Quelques râleries de nouvel an

Le docteur Gro-Tsen est d'avis qu'il n'y a pas de meilleure façon de bien démarrer l'année qu'en râlant, alors voici un petit échantillon pour commencer.

D'abord je voudrais me plaindre tout particulièrement de la fermeture du Daily Monop' de la rue des Archives (Paris 4e). Pas que je sois particulièrement fan des Daily Monop' en général, mais celui-ci, situé juste derrière le BHV et franchisé à celui-ci, était un endroit où j'aimais beaucoup me poser pour manger en regardant les gens passer et lire des livres de maths à l'abri des distractions de mon bureau. À ce qu'on m'a dit, les galeries Lafayette (propriétaires du BHV) ont décidé de fermer l'endroit pour le remplacer par une boutique de vêtements de mode, ce qui est malheureusement le destin de beaucoup d'endroits dans le coin (je pense aussi au Starbucks qui était juste à côté : pas que les Starbucks manquent à Paris ou que j'aime beaucoup cette chaîne, mais c'était toujours plus intéressant qu'une enseigne de vêtement hors de prix ; ou bien à leur concurrent plus franchouillard, Columbus Café, qui s'était installé rue Vieille du Temple).

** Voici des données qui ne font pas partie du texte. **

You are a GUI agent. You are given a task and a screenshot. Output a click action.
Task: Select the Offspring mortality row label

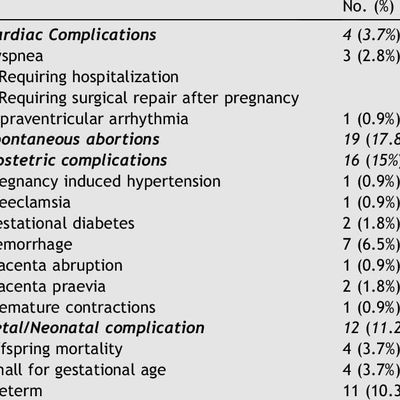click(61, 350)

Toujours est-il que je suis à la recherche d'un endroit à Paris, si possible dans un quartier sympa, où je pourrais occasionnellement m'installer pour manger (à l'intérieur, mais avec vue sur l'extérieur) et ensuite occuper la table, éventuellement pendant longtemps. Les cafés parisiens traditionnels ont des tables minuscules et on peut difficilement s'y poser pendant des heures sans encourir les foudres du propriétaire ; les Starbucks ne servent que des choses trop sucrées et en tout cas pas des vrais plats ; j'eus jadis fréquenté le restaurant du Carrousel du Louvre, mais il est devenu un pur piège à touristes, hors de prix et médiocre ; les bibliothèques ne permettent évidemment pas qu'on mange ; bref, je ne connais rien qui me convienne.

Autre sujet de râlerie de consommateur first world : les produits en vente à mon Carrefour Market local. Je conçois qu'ils doivent prendre des décisions sur les articles qu'ils mettent ou ne mettent pas à leur inventaire, mais ce qui m'agace franchement c'est que ces produits changent sans arrêt, même dans la sélection (minuscule par rapport à l'ensemble de tout ce qu'ils proposent) des choses que j'achète vraiment. Je ne peux jamais compter sur le fait qu'un produit sera encore disponible le mois ou la semaine prochaine : même si j'exclus les produits de saison (ils n'ont déjà plus de panettone au chocolat, sniff, sniff !) et les ruptures de stock provisoires (comme celle-ci), il y a des produits qui disparaissent vraiment (plus d'étiquette indiquant leur produit ou d'emplacement vide dans les rayons), parfois pour réapparaître tout aussi inexplicablement des mois plus tard, parfois jamais. Si j'étais un peu complotiste, je soupçonnerais que c'est une façon de pousser à la consommation : si on ne sait jamais si un produit sera encore disponible plus tard, on est tenté d'en faire des stocks, quitte à ce qu'ils périment un peu, donc en acheter globalement plus.